This was not at all what I believed during the early stages of my research for this volume. The Loyalists are an issue-oriented group, and they describe the 1948 campaign as one oriented to issues. In their opinion, Stevenson’s views on race were a significant factor in the campaign, as was the question of United States involvement in the postwar world. In the Loyalists’ opinion, also, Johnson needed them badly, courted them fervently, and entered into a
close alliance with them—an alliance that they contend was crucial to his victory; they feel that only through understanding the fight between Loyalists and Regulars in the 1944 presidential campaign can one understand the Texas senatorial election of 1948. The Johnson adherents in Austin—a group to some degree synonymous
with the old Loyalists—feel, in short, that the 1948 campaign was a campaign in which their participation was vital, a
campaign that hinged on the issues which were important to them. In oral histories, books and interviews they convey this view quite persuasively—and for some time I shared that view.

Eventually, however, it became impossible for me to continue to share it—or even to remain convinced of any substantial part of it. For one thing, by this time I was reading the approximately 56,000 pages of documents in the Johnson Library relating to the campaign. I was no longer interviewing only pro-Johnson politicians and political observers. And I was now reading—and analyzing—the coverage of the campaign in the daily and weekly newspapers.

▸ **Record excerpts**
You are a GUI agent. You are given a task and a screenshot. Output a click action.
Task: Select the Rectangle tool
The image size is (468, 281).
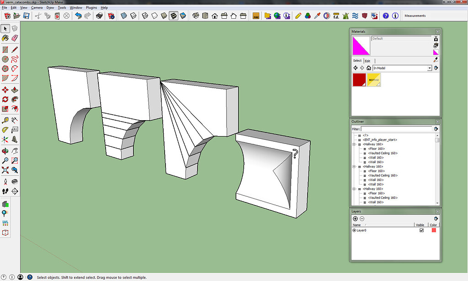(6, 50)
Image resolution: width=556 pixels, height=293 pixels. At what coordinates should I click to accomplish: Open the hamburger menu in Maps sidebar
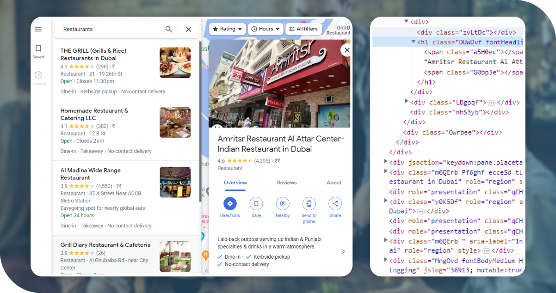pyautogui.click(x=38, y=29)
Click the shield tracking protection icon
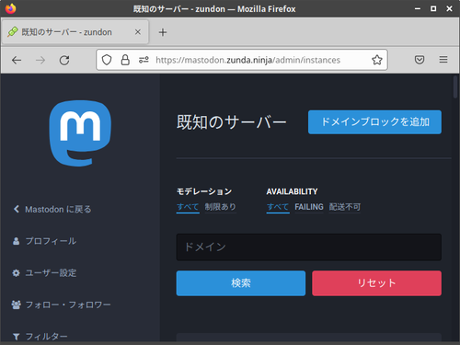 [107, 60]
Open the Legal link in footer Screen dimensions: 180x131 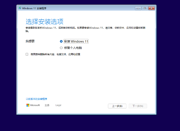(58, 105)
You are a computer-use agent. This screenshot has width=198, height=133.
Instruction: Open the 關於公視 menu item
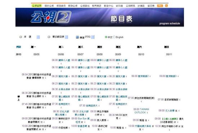[49, 6]
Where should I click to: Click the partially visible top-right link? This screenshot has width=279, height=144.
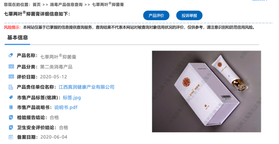259,0
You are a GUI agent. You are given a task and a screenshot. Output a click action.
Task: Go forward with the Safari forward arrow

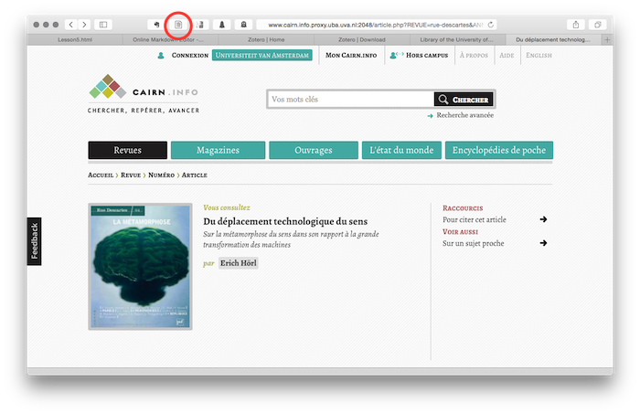[84, 25]

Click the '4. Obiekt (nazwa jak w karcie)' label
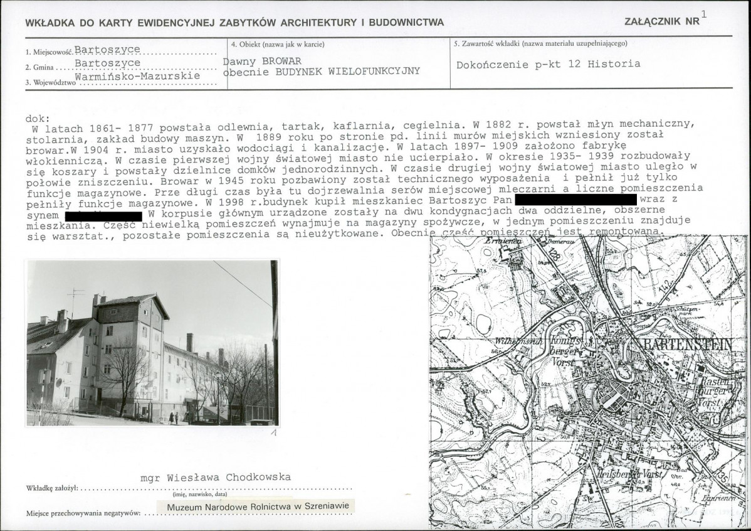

▸ **Directions**
a – Could you repeat, word for word, the stretch of the passage on the 1948 Texas Senate race from "Eventually, however, it" through "and weekly newspapers."?
b – Would you carry on the passage on the 1948 Texas Senate race, picking up right after its final sentence?
The items play no part here.

▸ **Solved problems**
a –
Eventually, however, it became impossible for me to continue to share it—or even to remain convinced of any substantial part of it. For one thing, by this time I was reading the approximately 56,000 pages of documents in the Johnson Library relating to the campaign. I was no longer interviewing only pro-Johnson politicians and political observers. And I was now reading—and analyzing—the coverage of the campaign in the daily and weekly newspapers.

b –
The more research I did, the more obvious it became that the Loyalists’ view of their significance in the campaign was drastically exaggerated. To the extent that the Johnson campaign had a consistent philosophical thrust at all, it was a drive to obtain not the liberal vote but, as this book shows in detail, the
conservative
vote. Although various Loyalists portray Johnson and his top aides as courting them throughout the campaign (and although, of course,
some
courting did in fact take place), talk to the aides—men truly in a position to know, like Edward Clark and George Brown—and read the campaign documents, and it becomes apparent that this portrayal owes more to ego than to reality; the alliance between Johnson’s men and the Loyalists became significant to the election’s outcome only at the Fort Worth Convention
after
the election.

The Loyalists’ view of the significance of their favorite issues also proved exaggerated. Johnson did indeed try out many of these issues, in his constant attempts to “touch” the voters, but most of them were rather quickly discarded.

Perhaps one example, involving a campaign aide, will illustrate. Horace Busby told me at great length that it was Johnson’s attacks on Stevenson “as an isolationist” that put Stevenson on the defensive. Stevenson’s “isolationism” was a pivotal issue in the campaign, Busby said. “That’s why we won,” Busby says.

It was Busby who first fashioned a press release for Johnson to use about Stevenson’s “isolationism”—the issue is, in a way,
his
issue—and I understand Busby’s pride of authorship in that issue. Moreover, I happen to admire Mr. Busby—who was endlessly helpful to me in describing the Lyndon Johnson he personally witnessed on the 1948 campaign trail—as one of today’s most perceptive political
analysts. Nonetheless, after talking to as many of Johnson’s more senior advisers as I could, and after reading the campaign documents, I am compelled to disagree with his view of the importance of the “isolationist” or foreign policy issue. This issue was part of Johnson’s initial “ ‘Peace, Preparedness and Progress”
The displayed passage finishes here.